Immunotherapy is now available as a first-line treatment option for patients with advanced kidney cancer, with today’s FDA approval of the checkpoint immunotherapy combination of nivolumab (Opdivo®) and ipilimumab (Yervoy®), both owned by Bristol-Myers Squibb.

While nivolumab was previously approved as a second-line option for patients with advanced kidney cancer, this announcement marks the first time that these patients will be able to receive immunotherapy without having to first go through chemotherapy.

“This is a major milestone for patients battling advanced kidney cancer. The combination of nivolumab and ipilimumab provided a clear clinically relevant advantage in terms of prolonging the lives of RCC patients over sunitinib, a standard during the past ten-plus years,” said Toni K. Choueiri, MD, the director of the Dana-Farber Cancer Institute's Lank Center for Genitourinary Oncology. “The new combination should be a new standard moving forward in advanced [kidney cancer].”

The approval, which was based on the phase III CheckMate-214 clinical trial, covers patients with intermediate- or poor-risk advanced renal cell carcinoma who are either newly diagnosed or have relapsed after prior surgery. In the trial, 550 patients received the immunotherapy combination—which targets both the PD-1 and CTLA-4 immune checkpoint pathways—and were compared to 546 patients who received the chemotherapy sunitinib (Sutent®, Pfizer), the standard-of-care treatment in this disease setting.

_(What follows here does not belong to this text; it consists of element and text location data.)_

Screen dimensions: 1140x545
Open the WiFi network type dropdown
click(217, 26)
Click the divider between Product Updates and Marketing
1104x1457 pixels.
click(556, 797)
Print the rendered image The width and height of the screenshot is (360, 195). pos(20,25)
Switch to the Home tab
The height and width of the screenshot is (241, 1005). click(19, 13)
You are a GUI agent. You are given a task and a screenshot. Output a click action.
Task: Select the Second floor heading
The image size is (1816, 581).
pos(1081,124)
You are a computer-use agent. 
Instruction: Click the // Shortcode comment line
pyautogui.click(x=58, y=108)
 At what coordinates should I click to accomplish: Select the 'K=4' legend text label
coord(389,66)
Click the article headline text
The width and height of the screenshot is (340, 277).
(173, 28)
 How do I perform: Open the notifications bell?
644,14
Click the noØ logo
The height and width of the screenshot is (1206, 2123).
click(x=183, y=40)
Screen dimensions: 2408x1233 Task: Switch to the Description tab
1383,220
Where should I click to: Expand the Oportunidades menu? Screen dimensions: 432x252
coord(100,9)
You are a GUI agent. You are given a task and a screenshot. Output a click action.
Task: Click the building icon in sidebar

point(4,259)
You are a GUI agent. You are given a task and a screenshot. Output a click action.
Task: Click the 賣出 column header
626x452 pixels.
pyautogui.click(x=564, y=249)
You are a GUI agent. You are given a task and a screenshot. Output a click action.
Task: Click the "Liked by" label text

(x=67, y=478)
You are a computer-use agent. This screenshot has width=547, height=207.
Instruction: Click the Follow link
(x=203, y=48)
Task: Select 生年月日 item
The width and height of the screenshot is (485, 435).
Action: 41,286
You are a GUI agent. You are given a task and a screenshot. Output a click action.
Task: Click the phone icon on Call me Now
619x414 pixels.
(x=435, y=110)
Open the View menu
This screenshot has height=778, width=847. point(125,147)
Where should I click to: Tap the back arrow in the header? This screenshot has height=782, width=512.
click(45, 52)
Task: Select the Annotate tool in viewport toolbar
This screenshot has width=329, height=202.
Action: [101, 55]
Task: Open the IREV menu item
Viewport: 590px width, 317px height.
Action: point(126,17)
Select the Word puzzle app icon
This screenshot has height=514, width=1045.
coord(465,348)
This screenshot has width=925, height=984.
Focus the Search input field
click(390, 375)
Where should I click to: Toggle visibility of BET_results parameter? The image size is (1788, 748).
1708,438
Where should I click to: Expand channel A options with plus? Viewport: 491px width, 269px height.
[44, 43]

Previously published results from this trial showed that, compared to the standard chemotherapy, patients with who were treated with immunotherapy demonstrated superior overall survival (75% of patients were still alive at 18 months versus 60%), median progression-free survival (11.6 months versus 8.4 months), and response rates (42% versus 27%). Immunotherapy-treated patients also experienced complete responses far more frequently, with 9% having complete tumor regression compared to only 1% of those treated with chemotherapy.

While a higher proportion of the chemotherapy-treated group experienced serious (Grade 3-4) treatment-related adverse events compared to the immunotherapy-treated group, a higher proportion of the patients who received immunotherapy had to discontinue therapy due to the side effects.

Fortunately, this cessation of treatment does not preclude patients from experiencing positive responses to immunotherapy, according to Padmanee Sharma, MD, PhD, a former CRI clinical grantee and one of the oncologists involved in the pivotal CheckMate-214 study.

Furthermore, as these checkpoint immunotherapies have both been in use in the clinic for several years now, oncologists have developed a better grasp of how to address these commonly occurring side effects.

“The patients are educated about the fact that these drugs can cause immune-related adverse events, and so they need to report any changes that occur when they’re on the therapy,” said Sharma. ”They’re the same type of adverse events that we’ve seen before, so we know how to manage them well as long as we can identify them early.” Sharma also pointed out, importantly, that there were no deaths due to treatment.